* begin RECORDS FOR THE TASK *
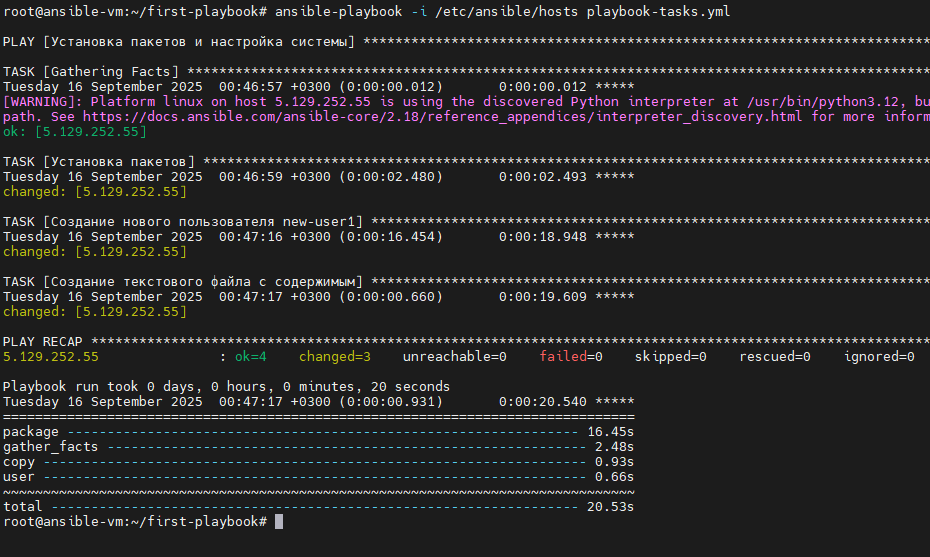Click the new-user1 task header
930x557 pixels.
pyautogui.click(x=183, y=222)
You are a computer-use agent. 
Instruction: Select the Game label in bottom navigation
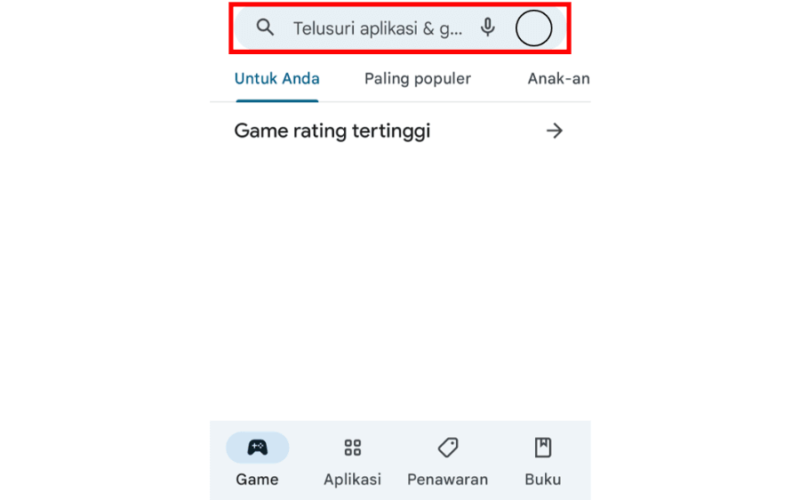257,480
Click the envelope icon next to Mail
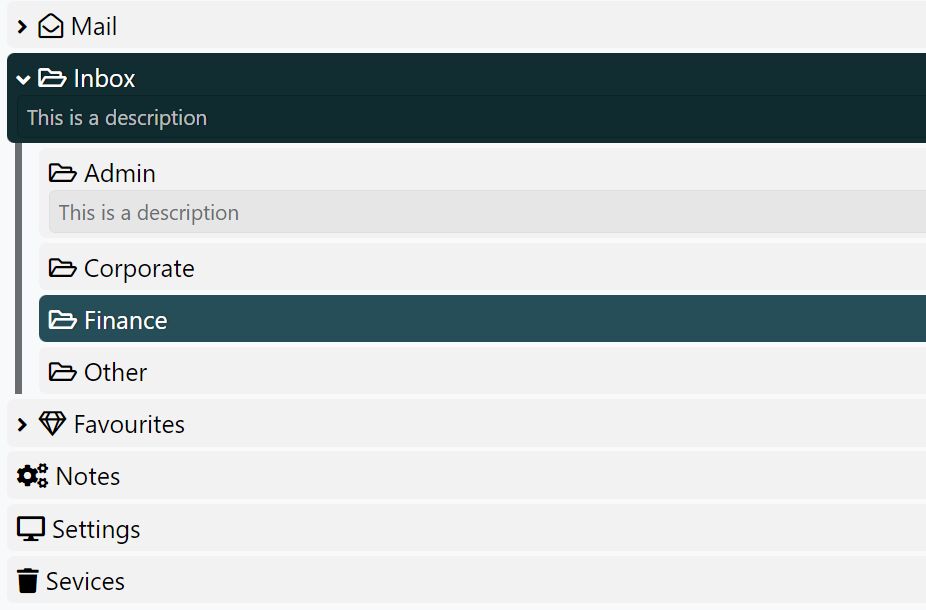This screenshot has height=610, width=926. (49, 26)
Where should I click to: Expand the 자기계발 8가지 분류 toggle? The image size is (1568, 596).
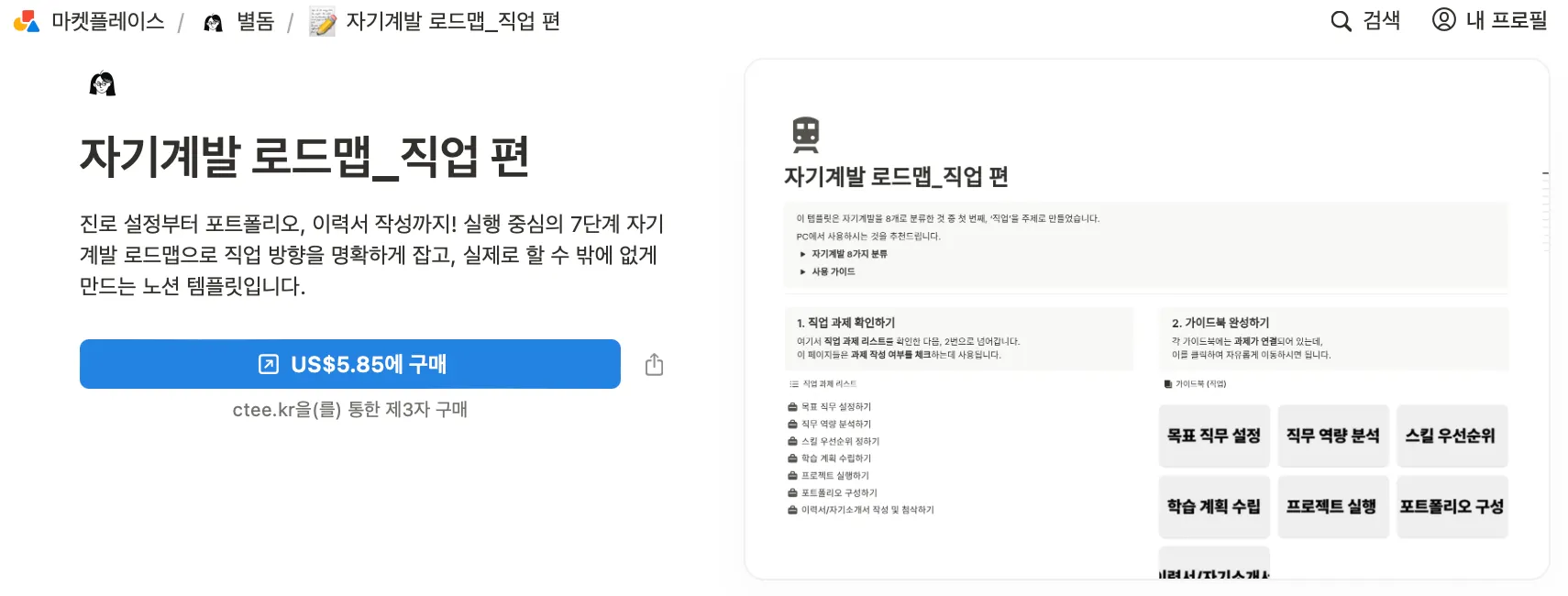803,254
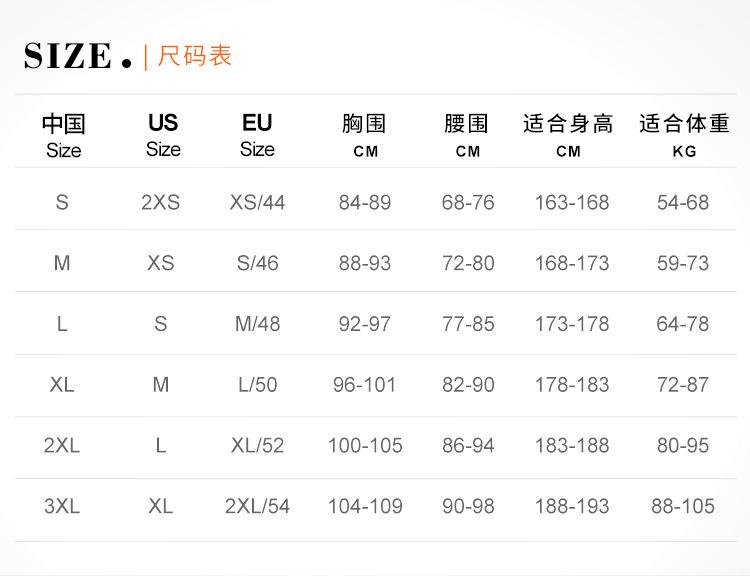Click the 适合身高 CM column header
Screen dimensions: 750x576
[568, 135]
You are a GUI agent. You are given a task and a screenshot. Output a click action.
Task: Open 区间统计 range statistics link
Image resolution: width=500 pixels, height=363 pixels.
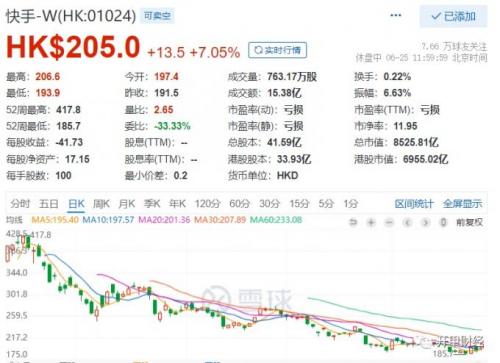point(414,204)
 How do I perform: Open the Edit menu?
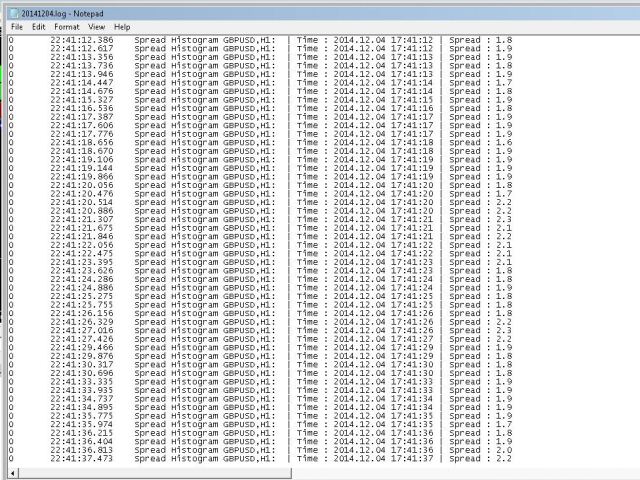click(x=38, y=27)
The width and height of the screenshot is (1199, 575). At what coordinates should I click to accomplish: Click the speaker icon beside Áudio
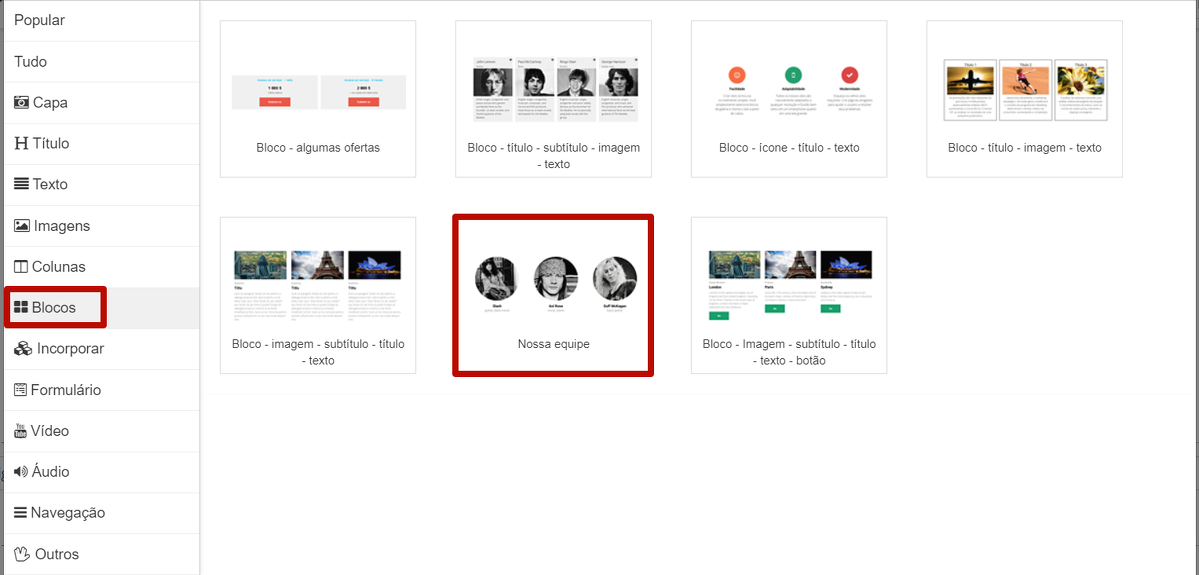21,472
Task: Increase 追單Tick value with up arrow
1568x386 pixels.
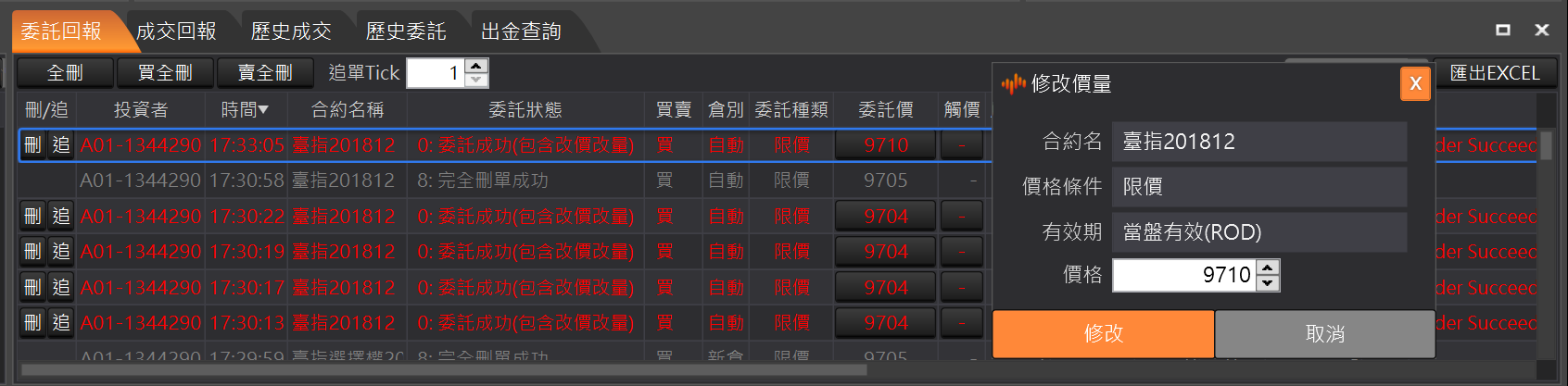Action: tap(476, 66)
* end RECORDS FOR THE TASK *
GIVEN TASK: Extract every line from the entries above that contains the string "icon". Case counts.

WRITTEN ANSWER:
Click the envelope icon next to Mail
The width and height of the screenshot is (1199, 575). At what coordinates should I click to accomplish: Click the speaker icon beside Áudio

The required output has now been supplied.